Most prior clinical investigations involving assessment of intraabdominal fat used the ratio of intraabdominal visceral fat (V) to the subcutaneous fat (S) area, or V/S, as a relative index of intraabdominal fat accumulation (4). In the present study we chose to focus exclusively on the VAT depot based on the well-established, strong correlation between intraabdominal adipose tissue accumulation, or visceral obesity, and IR. VAT possesses distinctive metabolic properties compared to other adipose tissue. The rate of lipolytic activity in visceral fat cells is higher than that in subcutaneous fat cells, which favors mobilization of free fatty acids to the portal vein as compared to peripheral veins (28). An excess of visceral fat has deleterious effects on liver metabolism that can lead to fatty liver, IR, and elevated risks of cardiovascular disease and type 2 diabetes (29). Research studies have reinforced the finding that VAT alone is a strong correlate of IR, independently of nonabdominal and abdominal SAT (30). Recent evidence points to visceral fat as the most important physical characteristic associated with metabolic syndrome (31).

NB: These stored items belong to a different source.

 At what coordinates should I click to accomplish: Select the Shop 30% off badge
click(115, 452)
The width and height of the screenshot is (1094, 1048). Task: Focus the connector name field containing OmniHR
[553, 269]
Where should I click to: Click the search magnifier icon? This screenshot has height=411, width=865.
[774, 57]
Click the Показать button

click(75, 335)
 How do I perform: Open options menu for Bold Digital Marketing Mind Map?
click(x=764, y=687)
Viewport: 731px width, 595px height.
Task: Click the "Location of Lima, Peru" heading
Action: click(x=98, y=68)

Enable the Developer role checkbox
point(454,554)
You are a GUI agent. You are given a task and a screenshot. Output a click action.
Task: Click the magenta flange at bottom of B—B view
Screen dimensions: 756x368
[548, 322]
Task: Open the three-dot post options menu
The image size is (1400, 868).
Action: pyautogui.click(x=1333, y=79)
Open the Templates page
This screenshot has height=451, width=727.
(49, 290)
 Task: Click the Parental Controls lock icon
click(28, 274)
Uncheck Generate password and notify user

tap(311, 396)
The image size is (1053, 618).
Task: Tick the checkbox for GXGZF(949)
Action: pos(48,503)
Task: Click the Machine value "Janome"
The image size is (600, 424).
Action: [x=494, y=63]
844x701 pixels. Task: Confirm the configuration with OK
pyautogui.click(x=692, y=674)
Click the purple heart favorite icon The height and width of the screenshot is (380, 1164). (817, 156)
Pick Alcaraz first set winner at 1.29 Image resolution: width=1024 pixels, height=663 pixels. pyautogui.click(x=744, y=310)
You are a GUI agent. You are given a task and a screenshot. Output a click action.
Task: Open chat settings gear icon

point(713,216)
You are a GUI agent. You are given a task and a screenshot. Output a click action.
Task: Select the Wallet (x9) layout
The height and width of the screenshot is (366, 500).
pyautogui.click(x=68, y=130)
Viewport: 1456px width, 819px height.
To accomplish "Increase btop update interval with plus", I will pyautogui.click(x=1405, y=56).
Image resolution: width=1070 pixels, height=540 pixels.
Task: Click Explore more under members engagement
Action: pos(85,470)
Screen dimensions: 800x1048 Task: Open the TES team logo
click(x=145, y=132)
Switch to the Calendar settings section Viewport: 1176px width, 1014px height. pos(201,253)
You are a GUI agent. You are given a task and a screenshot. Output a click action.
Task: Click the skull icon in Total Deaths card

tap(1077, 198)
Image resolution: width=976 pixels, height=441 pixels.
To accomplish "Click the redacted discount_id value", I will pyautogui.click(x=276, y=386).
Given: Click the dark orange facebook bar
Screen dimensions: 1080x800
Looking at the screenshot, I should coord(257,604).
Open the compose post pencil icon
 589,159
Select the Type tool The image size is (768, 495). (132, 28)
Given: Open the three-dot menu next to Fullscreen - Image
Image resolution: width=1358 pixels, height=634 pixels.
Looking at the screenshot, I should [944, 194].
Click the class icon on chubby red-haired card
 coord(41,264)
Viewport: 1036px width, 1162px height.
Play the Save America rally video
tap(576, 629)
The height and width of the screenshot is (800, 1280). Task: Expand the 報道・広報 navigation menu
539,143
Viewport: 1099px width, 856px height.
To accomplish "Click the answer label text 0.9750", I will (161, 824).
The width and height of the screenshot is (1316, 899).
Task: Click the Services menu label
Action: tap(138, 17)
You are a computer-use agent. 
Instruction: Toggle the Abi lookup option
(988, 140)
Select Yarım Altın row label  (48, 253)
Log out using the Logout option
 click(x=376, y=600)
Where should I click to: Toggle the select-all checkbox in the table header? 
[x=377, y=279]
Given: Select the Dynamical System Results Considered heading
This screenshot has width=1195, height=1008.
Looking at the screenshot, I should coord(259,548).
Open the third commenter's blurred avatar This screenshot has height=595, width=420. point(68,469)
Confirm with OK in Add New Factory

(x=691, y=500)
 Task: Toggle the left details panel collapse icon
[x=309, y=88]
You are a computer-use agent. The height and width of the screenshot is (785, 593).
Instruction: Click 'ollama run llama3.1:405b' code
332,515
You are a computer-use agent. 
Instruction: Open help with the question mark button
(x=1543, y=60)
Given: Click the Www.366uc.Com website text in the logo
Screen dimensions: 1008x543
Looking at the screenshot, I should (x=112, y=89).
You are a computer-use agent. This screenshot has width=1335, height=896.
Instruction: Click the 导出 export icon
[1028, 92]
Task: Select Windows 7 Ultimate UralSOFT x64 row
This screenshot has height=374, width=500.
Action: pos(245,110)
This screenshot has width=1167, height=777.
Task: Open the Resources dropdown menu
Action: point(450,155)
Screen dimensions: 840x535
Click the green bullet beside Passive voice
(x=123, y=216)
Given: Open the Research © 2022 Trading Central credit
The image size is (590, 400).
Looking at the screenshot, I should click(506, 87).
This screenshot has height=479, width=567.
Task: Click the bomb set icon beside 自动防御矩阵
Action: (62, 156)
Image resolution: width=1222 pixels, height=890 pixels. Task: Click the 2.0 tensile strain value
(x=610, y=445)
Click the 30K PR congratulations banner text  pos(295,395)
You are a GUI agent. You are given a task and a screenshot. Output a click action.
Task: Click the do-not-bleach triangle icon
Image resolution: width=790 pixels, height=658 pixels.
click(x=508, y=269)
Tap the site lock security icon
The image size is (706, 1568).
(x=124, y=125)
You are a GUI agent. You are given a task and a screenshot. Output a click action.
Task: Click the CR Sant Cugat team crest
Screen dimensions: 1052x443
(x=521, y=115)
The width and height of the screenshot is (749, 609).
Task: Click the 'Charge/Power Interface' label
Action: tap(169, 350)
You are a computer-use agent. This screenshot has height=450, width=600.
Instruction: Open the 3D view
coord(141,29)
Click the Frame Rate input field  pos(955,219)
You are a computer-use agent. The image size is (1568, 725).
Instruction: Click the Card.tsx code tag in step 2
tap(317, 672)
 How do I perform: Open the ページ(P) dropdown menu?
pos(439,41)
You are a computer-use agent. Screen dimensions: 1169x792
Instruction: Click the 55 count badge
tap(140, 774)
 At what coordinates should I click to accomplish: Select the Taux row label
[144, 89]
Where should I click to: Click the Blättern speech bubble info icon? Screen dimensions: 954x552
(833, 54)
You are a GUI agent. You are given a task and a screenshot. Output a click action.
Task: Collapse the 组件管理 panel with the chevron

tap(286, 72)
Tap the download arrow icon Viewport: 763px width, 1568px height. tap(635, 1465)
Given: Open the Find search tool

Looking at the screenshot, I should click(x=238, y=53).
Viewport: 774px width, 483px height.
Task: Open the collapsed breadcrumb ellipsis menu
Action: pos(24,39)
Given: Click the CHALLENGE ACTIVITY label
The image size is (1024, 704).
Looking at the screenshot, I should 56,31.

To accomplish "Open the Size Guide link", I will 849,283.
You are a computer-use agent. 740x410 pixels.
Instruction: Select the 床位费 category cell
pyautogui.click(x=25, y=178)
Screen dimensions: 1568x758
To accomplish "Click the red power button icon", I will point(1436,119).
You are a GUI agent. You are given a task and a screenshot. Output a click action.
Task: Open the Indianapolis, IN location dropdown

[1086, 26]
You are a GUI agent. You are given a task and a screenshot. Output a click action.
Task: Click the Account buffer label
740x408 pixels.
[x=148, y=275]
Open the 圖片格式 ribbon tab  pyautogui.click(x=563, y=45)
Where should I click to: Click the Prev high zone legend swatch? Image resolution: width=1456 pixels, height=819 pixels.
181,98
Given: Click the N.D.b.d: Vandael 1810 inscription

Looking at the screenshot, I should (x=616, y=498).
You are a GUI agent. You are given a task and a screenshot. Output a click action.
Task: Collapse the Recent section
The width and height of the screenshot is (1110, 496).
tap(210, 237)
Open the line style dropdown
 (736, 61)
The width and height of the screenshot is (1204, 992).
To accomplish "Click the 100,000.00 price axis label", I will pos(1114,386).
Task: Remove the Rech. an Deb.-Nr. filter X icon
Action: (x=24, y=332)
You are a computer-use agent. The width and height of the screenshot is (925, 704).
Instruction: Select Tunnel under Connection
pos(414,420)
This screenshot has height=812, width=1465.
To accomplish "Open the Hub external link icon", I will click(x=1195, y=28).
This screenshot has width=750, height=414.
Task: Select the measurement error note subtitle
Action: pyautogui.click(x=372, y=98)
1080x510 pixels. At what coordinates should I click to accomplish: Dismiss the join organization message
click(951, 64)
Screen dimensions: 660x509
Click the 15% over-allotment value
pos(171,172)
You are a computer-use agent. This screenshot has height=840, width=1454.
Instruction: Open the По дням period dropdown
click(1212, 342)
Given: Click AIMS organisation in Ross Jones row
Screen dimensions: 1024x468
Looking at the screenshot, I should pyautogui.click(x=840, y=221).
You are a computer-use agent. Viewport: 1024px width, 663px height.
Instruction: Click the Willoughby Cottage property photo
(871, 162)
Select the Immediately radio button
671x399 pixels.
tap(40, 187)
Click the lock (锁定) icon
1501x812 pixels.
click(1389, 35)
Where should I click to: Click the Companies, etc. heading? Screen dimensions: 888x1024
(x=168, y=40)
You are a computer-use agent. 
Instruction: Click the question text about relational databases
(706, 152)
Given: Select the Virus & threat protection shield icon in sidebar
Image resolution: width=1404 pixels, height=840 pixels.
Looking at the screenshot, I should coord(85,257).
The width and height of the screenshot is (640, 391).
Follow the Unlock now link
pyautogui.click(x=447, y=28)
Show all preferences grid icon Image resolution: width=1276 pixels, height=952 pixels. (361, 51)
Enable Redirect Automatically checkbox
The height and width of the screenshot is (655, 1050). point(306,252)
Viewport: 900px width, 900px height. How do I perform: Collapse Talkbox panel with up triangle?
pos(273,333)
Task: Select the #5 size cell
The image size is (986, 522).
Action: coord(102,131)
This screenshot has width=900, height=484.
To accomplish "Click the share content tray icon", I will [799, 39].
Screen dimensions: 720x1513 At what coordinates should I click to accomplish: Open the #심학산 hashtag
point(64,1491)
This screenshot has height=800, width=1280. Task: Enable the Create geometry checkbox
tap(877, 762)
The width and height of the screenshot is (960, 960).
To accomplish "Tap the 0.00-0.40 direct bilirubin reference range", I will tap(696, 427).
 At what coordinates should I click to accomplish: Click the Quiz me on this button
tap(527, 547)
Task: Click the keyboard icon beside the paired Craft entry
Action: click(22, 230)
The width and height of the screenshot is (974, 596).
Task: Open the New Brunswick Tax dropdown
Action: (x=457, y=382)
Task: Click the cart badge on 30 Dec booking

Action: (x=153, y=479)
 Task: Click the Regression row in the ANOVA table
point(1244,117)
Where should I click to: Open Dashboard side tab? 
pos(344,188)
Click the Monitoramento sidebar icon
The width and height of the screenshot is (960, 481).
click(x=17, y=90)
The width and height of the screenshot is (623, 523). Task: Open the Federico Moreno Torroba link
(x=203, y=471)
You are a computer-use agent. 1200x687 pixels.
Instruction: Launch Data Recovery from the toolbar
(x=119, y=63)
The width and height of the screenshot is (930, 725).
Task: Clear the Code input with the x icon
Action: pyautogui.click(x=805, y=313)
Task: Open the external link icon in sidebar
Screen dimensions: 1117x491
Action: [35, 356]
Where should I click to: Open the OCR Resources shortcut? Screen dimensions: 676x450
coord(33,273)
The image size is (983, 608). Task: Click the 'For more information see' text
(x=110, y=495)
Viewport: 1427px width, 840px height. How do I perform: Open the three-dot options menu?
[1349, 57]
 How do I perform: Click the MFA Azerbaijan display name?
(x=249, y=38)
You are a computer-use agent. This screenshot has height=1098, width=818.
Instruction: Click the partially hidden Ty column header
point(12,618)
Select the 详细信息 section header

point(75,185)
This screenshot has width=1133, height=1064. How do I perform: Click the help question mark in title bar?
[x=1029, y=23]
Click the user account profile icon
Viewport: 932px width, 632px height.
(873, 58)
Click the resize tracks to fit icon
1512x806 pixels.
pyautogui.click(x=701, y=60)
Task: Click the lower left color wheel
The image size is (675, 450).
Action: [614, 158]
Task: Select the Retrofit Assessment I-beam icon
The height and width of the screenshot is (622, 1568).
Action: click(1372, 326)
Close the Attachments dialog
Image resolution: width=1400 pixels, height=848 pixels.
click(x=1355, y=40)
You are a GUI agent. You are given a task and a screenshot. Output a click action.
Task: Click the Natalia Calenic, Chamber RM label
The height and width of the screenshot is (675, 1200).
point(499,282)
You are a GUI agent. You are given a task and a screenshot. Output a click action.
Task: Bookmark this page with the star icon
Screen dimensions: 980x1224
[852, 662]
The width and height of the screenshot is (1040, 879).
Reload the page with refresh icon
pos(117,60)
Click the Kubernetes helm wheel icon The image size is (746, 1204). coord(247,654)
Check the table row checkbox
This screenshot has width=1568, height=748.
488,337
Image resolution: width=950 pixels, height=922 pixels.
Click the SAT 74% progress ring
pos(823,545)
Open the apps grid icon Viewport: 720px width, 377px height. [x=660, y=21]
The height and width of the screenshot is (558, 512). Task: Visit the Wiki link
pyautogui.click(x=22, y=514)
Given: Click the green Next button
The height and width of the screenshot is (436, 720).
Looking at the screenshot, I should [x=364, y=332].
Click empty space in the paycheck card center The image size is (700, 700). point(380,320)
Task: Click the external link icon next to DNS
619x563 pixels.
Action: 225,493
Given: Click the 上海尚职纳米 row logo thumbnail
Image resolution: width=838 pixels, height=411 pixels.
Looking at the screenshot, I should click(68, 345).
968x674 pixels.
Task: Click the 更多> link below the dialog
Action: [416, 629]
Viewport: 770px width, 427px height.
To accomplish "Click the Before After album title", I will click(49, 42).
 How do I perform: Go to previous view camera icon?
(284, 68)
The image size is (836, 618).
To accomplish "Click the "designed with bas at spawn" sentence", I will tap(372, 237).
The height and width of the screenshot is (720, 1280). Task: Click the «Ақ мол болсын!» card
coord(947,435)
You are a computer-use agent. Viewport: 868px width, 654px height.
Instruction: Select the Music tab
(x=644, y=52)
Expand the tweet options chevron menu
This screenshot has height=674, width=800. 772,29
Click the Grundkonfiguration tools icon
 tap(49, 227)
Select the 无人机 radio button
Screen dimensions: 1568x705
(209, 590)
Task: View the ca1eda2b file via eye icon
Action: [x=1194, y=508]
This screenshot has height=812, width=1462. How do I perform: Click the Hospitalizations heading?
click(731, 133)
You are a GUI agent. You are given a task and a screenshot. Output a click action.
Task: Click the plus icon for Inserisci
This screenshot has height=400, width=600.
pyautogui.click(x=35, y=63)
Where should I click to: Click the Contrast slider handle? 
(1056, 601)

Research clearly demonstrates that individuals with visceral abdominal obesity are more prone to develop metabolic and cardiovascular disorders (4–9). Weight loss, by any means, results in loss of VAT (19). Decreases in VAT contribute to improvements in certain components of metabolic syndrome, and thus potentially decrease the risk of cardiovascular disease (32). The ability of therapeutic interventions such as diet, exercise, or pharmacologic agents to selectively target VAT will become increasingly important in the years to come. This has significant implications for MRI, since accurate and reliable methods for quantifying VAT will be critical for generating consistent and generalizable data. Further, more research is needed to determine whether measurement of visceral fat by imaging studies could be used by physicians as a routine diagnostic tool to more accurately predict the cardiovascular risk posed by excess weight (33).
A limitation of this study is the small number of studies performed. Future validation of the technique will require a larger cohort of patients.
In summary, our preliminary results from a limited number of patients suggest that the application of a water-saturation MRI sequence to specifically delineate adipose tissue, combined with a specially designed computer analysis tool, shows potential for more accurately measuring intraabdominal adipose tissue. This study represents the first step in the maturation of an MRI modality in becoming the gold standard for rapid, reliable, and reproducible VAT quantification, which can be performed both accurately and safely.